2. It writes static/static-analysis.json, dynamic/dynamic-analysis.json, contract/contract.json, and suite-summary.json under the output directory.

Result: A complete baseline snapshot is captured for ao v2.4, ready to be used as --baseline-dir for future release comparisons.

Scenario: CI Regression Gate With Baseline and Policy

User says: /security-suite run --binary ./bin/ao-candidate --out-dir .tmp/ao-candidate --baseline-dir .tmp/security-suite/ao-v2.4 --policy-file skills/security-suite/references/policy-example.json --fail-on-removed --fail-on-policy-fail

What happens:

1. The suite runs all three collection primitives on the candidate binary, then compares the resulting contract against the v2.4 baseline to produce compare/baseline-diff.json with any added, removed, or changed commands.
2. It evaluates the policy file checks (required commands, denied patterns, network allowlists, file limits) and writes policy/policy-verdict.json with a pass/fail verdict.

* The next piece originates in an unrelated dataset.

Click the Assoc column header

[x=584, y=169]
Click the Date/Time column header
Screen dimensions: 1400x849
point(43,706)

Result: The suite exits non-zero if any commands were removed or a policy check failed, blocking the candidate from promotion in the CI pipeline.

Scenario: Offline Redteam the Repo's Prompt and Skill Surfaces

User says: /security-suite collect-redteam --repo-root .

What happens:

1. The redteam scanner loads the attack pack from agentops-redteam-pack.json and evaluates repo-owned control surfaces against concrete attack cases.
2. It writes redteam/redteam-results.json and redteam/redteam-results.md under the chosen output directory, then exits non-zero if a fail-severity case is not resisted.

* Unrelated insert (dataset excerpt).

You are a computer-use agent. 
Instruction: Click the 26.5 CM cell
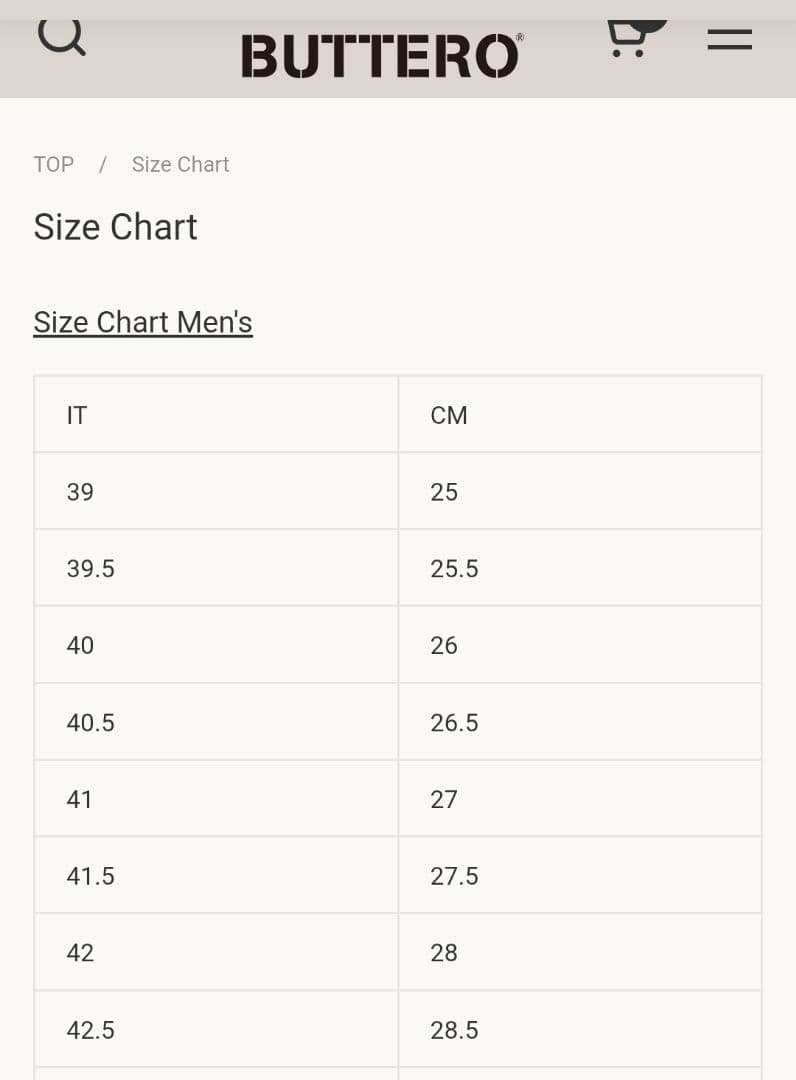pyautogui.click(x=580, y=723)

Result: The repo gets a deterministic redteam verdict for prompt-injection, tool misuse, context overexposure, secret-handling, and unsafe-shell regressions without needing hosted model scanning.

Troubleshooting

Problem	Cause	Solution
Suite exits non-zero with no clear finding	--fail-on-removed or --fail-on-policy-fail triggered on a legitimate change	Review compare/baseline-diff.json and policy/policy-verdict.json to identify the specific delta, then update the baseline or policy file accordingly.
dynamic/dynamic-analysis.json is empty or minimal	Binary requires arguments beyond --help, or sandbox blocked execution	Supply a custom dynamic command if supported, or verify the binary runs in the sandboxed environment (check permissions, missing shared libraries).
contract/contract.json shows zero commands	The binary does not expose a --help surface or uses a non-standard help flag	Verify the binary supports --help; for binaries with unusual help interfaces, run collect-contract separately with the correct invocation.
Policy verdict fails on deny_command_patterns	A new subcommand matches a deny regex in the policy file	Either rename the subcommand or update deny_command_patterns in your policy JSON to exclude the legitimate pattern.
baseline-diff.json not generated	--baseline-dir was not provided or points to a missing directory	Ensure the baseline directory exists and contains a valid contract/contract.json from a prior run.
Redteam scan fails after a wording cleanup	The attack pack no longer matches the intended guardrail language in target files	Review redteam/redteam-results.json, confirm whether the control regressed or the regex is too brittle, then update the target file or the pack intentionally.